Repeat the data that follows, word for word, without the images.

(Items from a data source)
• • •

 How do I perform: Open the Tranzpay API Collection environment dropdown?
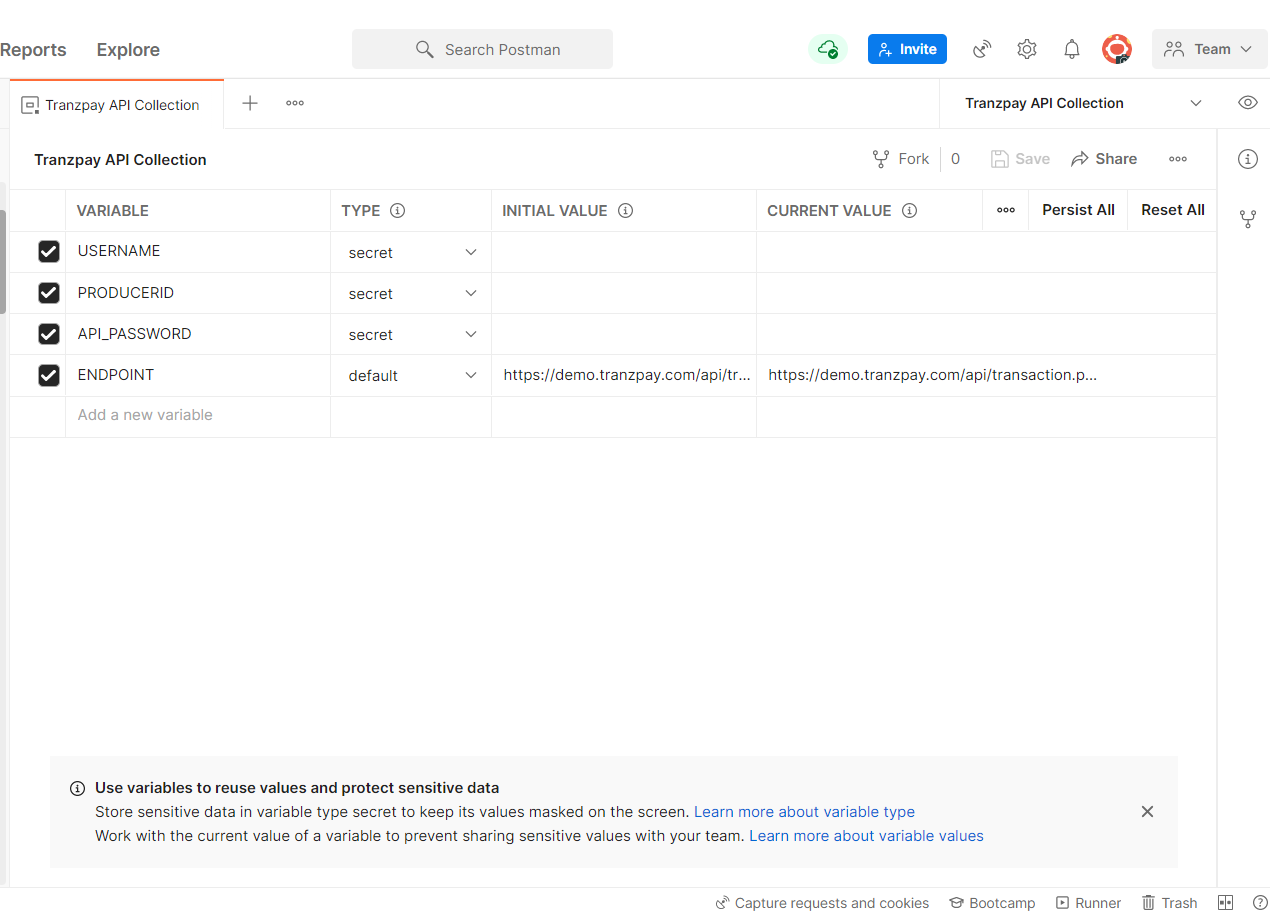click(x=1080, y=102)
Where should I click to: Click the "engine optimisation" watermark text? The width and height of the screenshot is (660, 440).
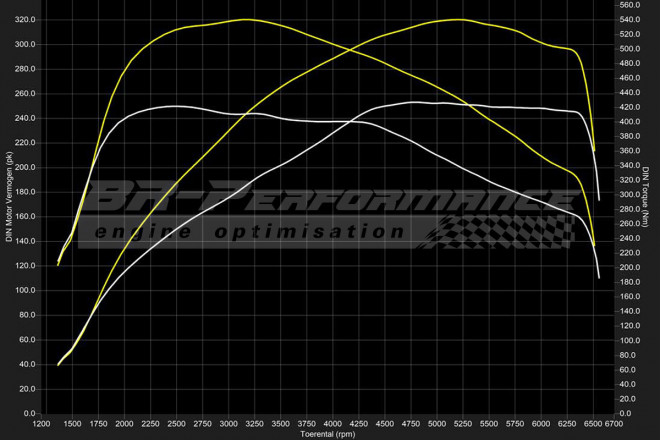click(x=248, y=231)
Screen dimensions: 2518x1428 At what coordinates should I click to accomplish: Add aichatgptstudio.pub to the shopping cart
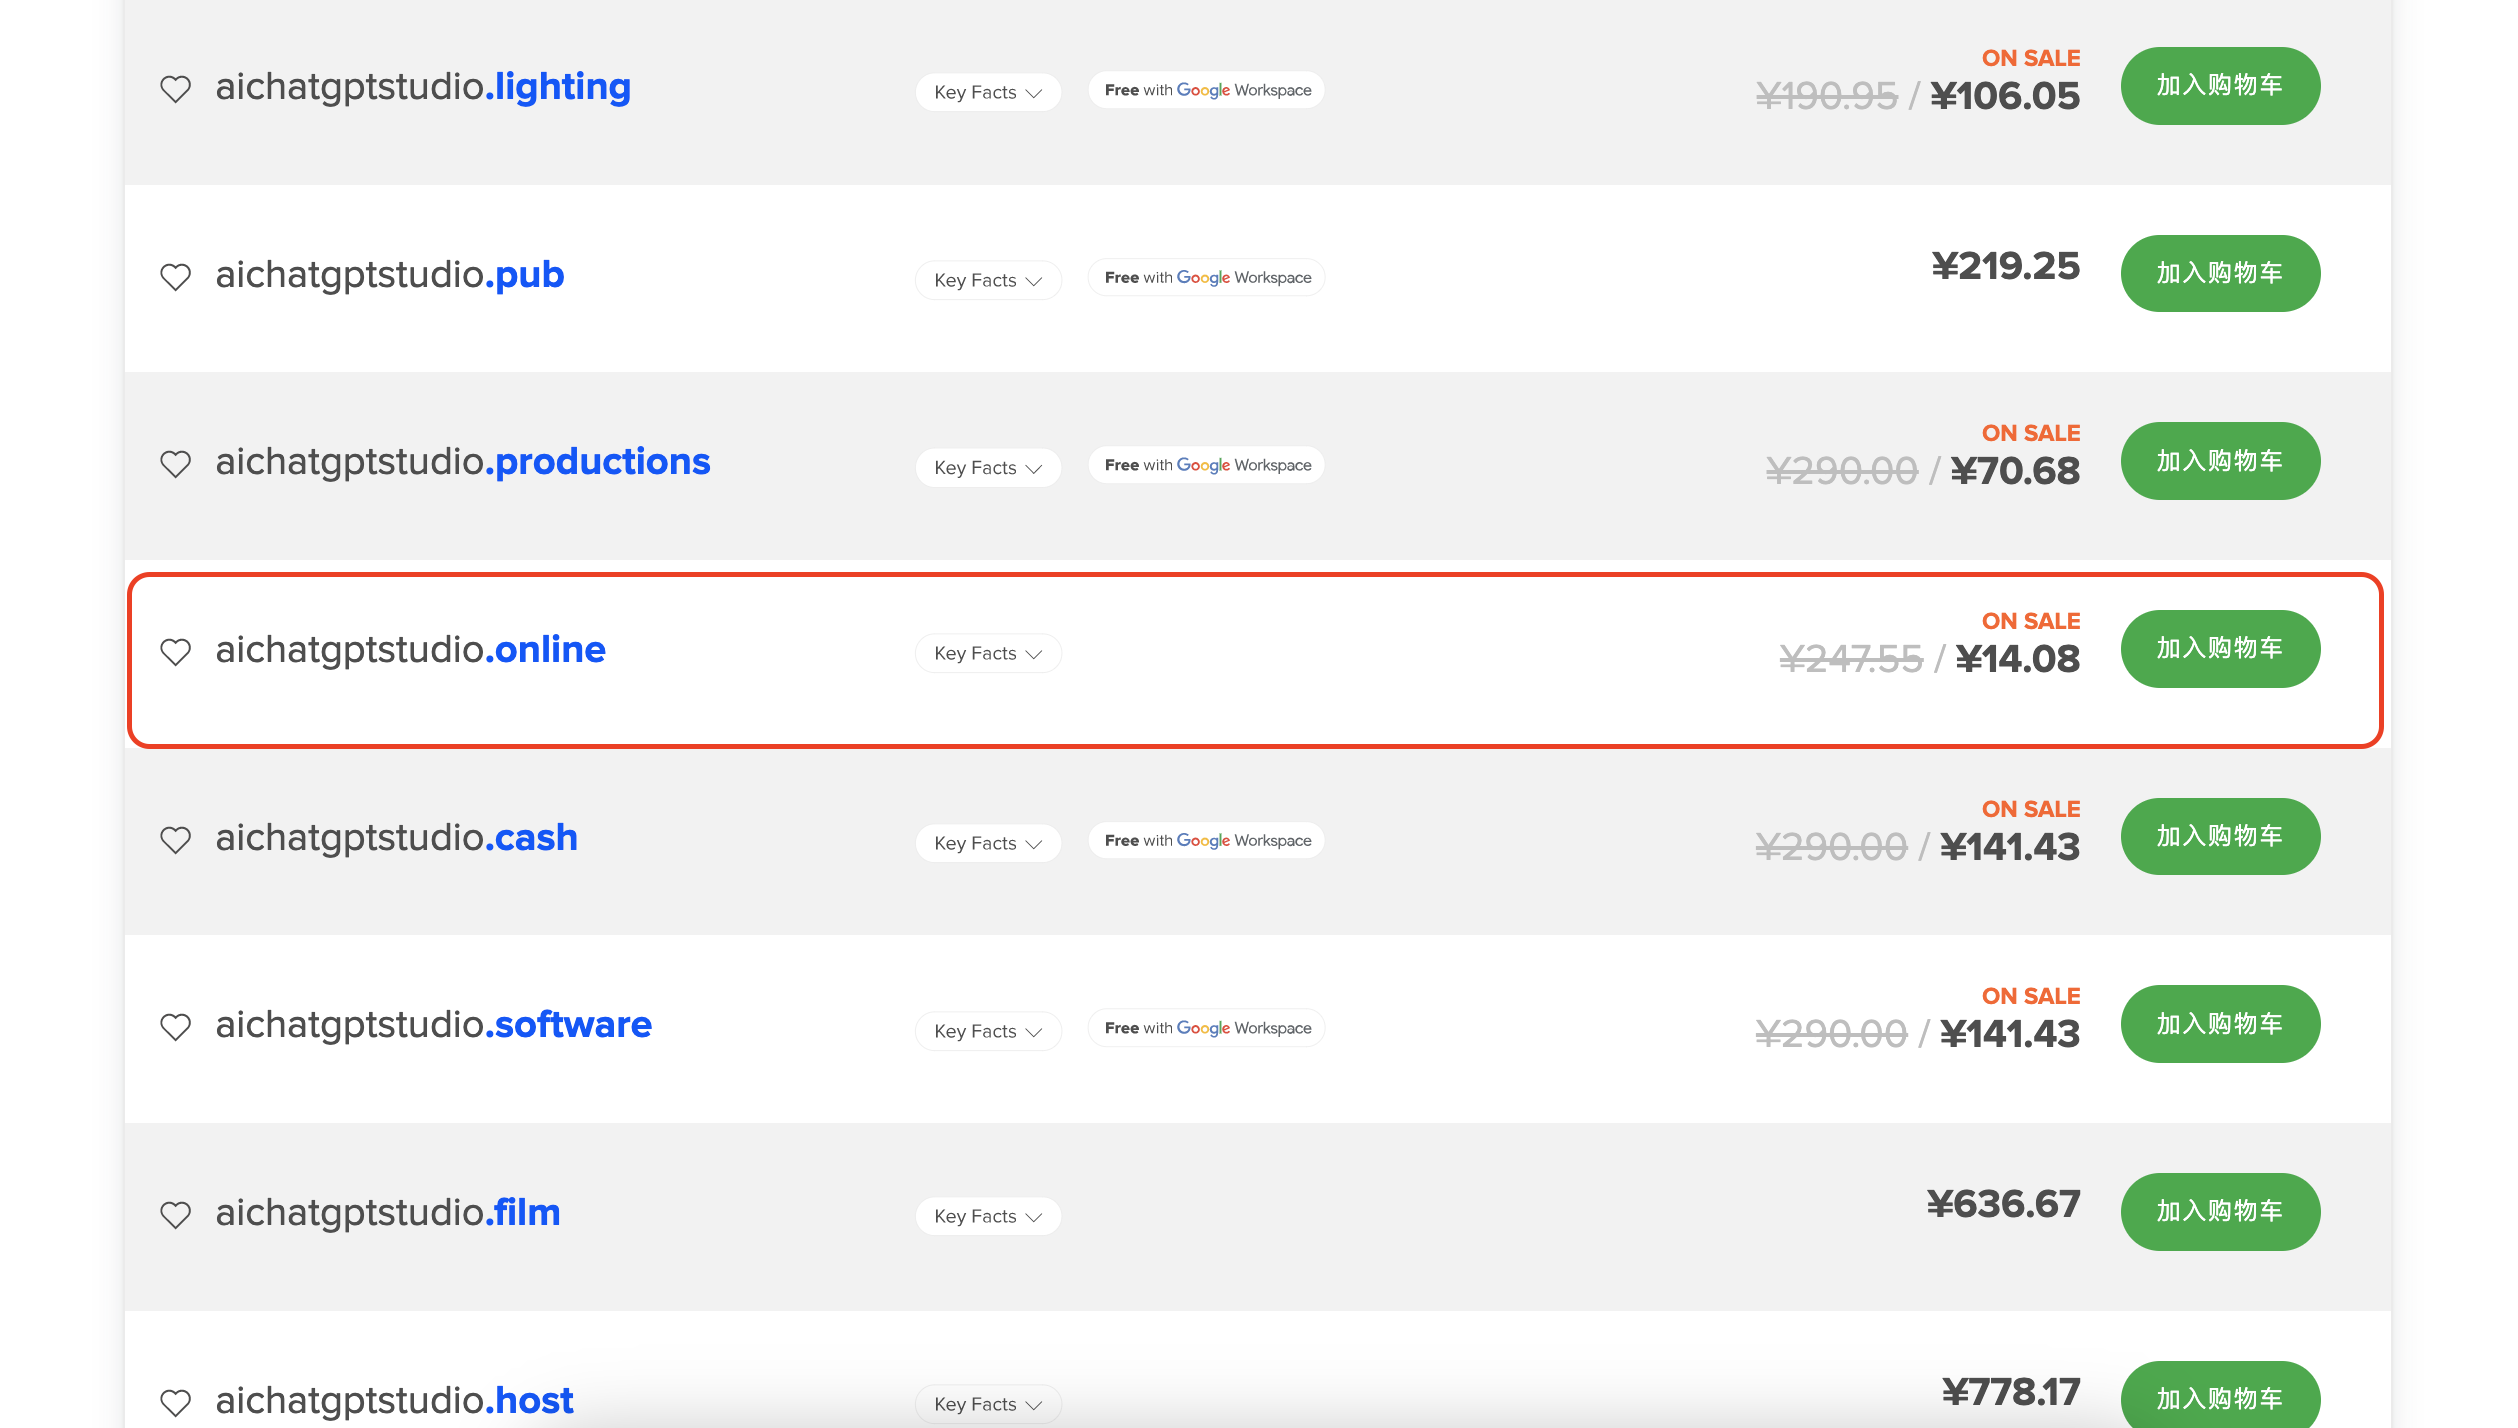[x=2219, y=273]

• • •

- _Task solution_:
 How do I perform: Open the Tranzpay API Collection environment dropdown?
click(x=1080, y=102)
Where should I click to: Click the "engine optimisation" watermark text? The width and height of the screenshot is (660, 440).
click(x=248, y=231)
Screen dimensions: 2518x1428 At what coordinates should I click to accomplish: Add aichatgptstudio.pub to the shopping cart
[x=2219, y=273]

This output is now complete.